--- Available records Enclosed Below ---
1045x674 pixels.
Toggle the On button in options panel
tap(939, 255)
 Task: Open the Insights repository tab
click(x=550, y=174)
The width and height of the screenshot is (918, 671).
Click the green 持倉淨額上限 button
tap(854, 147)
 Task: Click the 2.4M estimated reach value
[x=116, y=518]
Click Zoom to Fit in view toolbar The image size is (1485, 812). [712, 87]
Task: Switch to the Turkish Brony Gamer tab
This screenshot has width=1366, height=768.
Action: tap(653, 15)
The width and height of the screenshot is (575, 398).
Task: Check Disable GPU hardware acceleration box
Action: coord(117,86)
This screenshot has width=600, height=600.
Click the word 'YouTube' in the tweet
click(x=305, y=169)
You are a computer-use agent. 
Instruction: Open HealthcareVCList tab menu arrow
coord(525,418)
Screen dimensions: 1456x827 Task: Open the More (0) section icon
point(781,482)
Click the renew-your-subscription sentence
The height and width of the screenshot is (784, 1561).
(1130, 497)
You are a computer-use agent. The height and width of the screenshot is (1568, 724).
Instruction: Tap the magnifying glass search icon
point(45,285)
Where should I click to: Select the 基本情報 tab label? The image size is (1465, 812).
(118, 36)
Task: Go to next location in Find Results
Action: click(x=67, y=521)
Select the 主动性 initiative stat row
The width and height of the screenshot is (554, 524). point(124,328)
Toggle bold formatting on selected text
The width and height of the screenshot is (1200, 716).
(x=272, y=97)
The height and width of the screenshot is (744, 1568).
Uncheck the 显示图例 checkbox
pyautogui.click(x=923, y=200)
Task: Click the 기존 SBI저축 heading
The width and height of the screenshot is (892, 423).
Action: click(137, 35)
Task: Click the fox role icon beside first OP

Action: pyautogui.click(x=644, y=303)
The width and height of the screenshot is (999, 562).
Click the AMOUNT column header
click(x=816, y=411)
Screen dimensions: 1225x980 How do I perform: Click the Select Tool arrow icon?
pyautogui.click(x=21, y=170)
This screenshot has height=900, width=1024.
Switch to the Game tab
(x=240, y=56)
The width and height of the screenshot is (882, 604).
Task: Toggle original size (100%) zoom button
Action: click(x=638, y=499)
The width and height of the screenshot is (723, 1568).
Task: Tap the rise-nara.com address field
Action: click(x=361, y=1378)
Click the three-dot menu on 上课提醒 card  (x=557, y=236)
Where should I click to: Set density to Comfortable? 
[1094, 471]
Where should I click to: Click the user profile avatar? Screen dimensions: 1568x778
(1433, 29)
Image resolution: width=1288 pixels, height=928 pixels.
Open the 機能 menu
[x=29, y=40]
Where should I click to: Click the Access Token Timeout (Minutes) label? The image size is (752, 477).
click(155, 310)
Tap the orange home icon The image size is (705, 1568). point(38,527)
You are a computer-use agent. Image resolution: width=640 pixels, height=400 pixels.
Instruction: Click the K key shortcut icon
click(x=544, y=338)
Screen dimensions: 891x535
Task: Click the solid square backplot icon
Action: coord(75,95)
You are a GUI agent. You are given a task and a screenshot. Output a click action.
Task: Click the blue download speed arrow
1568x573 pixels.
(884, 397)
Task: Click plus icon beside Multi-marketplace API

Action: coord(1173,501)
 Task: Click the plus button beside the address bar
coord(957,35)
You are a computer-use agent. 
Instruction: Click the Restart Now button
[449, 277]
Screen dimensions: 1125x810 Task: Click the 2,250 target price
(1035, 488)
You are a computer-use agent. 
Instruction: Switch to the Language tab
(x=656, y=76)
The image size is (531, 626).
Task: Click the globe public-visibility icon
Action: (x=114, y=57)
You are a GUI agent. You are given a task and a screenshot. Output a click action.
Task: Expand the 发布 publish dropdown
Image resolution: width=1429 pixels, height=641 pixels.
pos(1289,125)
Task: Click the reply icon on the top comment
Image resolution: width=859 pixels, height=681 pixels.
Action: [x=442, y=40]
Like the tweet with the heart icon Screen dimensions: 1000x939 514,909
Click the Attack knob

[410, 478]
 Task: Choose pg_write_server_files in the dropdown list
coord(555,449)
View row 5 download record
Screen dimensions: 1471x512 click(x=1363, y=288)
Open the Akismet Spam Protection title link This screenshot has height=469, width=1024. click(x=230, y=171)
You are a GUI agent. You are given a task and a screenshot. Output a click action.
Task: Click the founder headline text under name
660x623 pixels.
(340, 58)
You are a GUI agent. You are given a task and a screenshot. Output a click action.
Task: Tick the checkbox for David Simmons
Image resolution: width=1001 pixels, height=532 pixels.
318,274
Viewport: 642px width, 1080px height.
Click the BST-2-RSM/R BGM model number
--- End of Enclosed Available records ---
Brief:
Your reply should consist of all the records, set down exactly.

Finished exercise:
1045x674 pixels.
Toggle the On button in options panel
tap(939, 255)
 Task: Open the Insights repository tab
click(x=550, y=174)
The width and height of the screenshot is (918, 671).
Click the green 持倉淨額上限 button
tap(854, 147)
 Task: Click the 2.4M estimated reach value
[x=116, y=518]
Click Zoom to Fit in view toolbar The image size is (1485, 812). [712, 87]
Task: Switch to the Turkish Brony Gamer tab
This screenshot has width=1366, height=768.
Action: tap(653, 15)
The width and height of the screenshot is (575, 398).
Task: Check Disable GPU hardware acceleration box
Action: coord(117,86)
This screenshot has width=600, height=600.
Click the word 'YouTube' in the tweet
click(x=305, y=169)
You are a computer-use agent. 
Instruction: Open HealthcareVCList tab menu arrow
coord(525,418)
Screen dimensions: 1456x827 Task: Open the More (0) section icon
point(781,482)
Click the renew-your-subscription sentence
The height and width of the screenshot is (784, 1561).
(1130, 497)
You are a computer-use agent. The height and width of the screenshot is (1568, 724).
Instruction: Tap the magnifying glass search icon
point(45,285)
Where should I click to: Select the 基本情報 tab label? The image size is (1465, 812).
(118, 36)
Task: Go to next location in Find Results
Action: click(x=67, y=521)
Select the 主动性 initiative stat row
The width and height of the screenshot is (554, 524). point(124,328)
Toggle bold formatting on selected text
The width and height of the screenshot is (1200, 716).
(x=272, y=97)
The height and width of the screenshot is (744, 1568).
Uncheck the 显示图例 checkbox
pyautogui.click(x=923, y=200)
Task: Click the 기존 SBI저축 heading
The width and height of the screenshot is (892, 423).
Action: click(137, 35)
Task: Click the fox role icon beside first OP

Action: pyautogui.click(x=644, y=303)
The width and height of the screenshot is (999, 562).
Click the AMOUNT column header
click(x=816, y=411)
Screen dimensions: 1225x980 How do I perform: Click the Select Tool arrow icon?
pyautogui.click(x=21, y=170)
This screenshot has height=900, width=1024.
Switch to the Game tab
(x=240, y=56)
The width and height of the screenshot is (882, 604).
Task: Toggle original size (100%) zoom button
Action: click(x=638, y=499)
The width and height of the screenshot is (723, 1568).
Task: Tap the rise-nara.com address field
Action: click(x=361, y=1378)
Click the three-dot menu on 上课提醒 card  (x=557, y=236)
Where should I click to: Set density to Comfortable? 
[1094, 471]
Where should I click to: Click the user profile avatar? Screen dimensions: 1568x778
(1433, 29)
Image resolution: width=1288 pixels, height=928 pixels.
Open the 機能 menu
[x=29, y=40]
Where should I click to: Click the Access Token Timeout (Minutes) label? The image size is (752, 477).
click(155, 310)
Tap the orange home icon The image size is (705, 1568). point(38,527)
You are a computer-use agent. Image resolution: width=640 pixels, height=400 pixels.
Instruction: Click the K key shortcut icon
click(x=544, y=338)
Screen dimensions: 891x535
Task: Click the solid square backplot icon
Action: coord(75,95)
You are a GUI agent. You are given a task and a screenshot. Output a click action.
Task: Click the blue download speed arrow
1568x573 pixels.
(884, 397)
Task: Click plus icon beside Multi-marketplace API

Action: coord(1173,501)
 Task: Click the plus button beside the address bar
coord(957,35)
You are a computer-use agent. 
Instruction: Click the Restart Now button
[449, 277]
Screen dimensions: 1125x810 Task: Click the 2,250 target price
(1035, 488)
You are a computer-use agent. 
Instruction: Switch to the Language tab
(x=656, y=76)
The image size is (531, 626).
Task: Click the globe public-visibility icon
Action: (x=114, y=57)
You are a GUI agent. You are given a task and a screenshot. Output a click action.
Task: Expand the 发布 publish dropdown
Image resolution: width=1429 pixels, height=641 pixels.
pos(1289,125)
Task: Click the reply icon on the top comment
Image resolution: width=859 pixels, height=681 pixels.
Action: [x=442, y=40]
Like the tweet with the heart icon Screen dimensions: 1000x939 514,909
Click the Attack knob

[410, 478]
 Task: Choose pg_write_server_files in the dropdown list
coord(555,449)
View row 5 download record
Screen dimensions: 1471x512 click(x=1363, y=288)
Open the Akismet Spam Protection title link This screenshot has height=469, width=1024. click(x=230, y=171)
You are a GUI agent. You are given a task and a screenshot. Output a click action.
Task: Click the founder headline text under name
660x623 pixels.
(340, 58)
You are a GUI agent. You are given a task and a screenshot. Output a click action.
Task: Tick the checkbox for David Simmons
Image resolution: width=1001 pixels, height=532 pixels.
318,274
Viewport: 642px width, 1080px height.
Click the BST-2-RSM/R BGM model number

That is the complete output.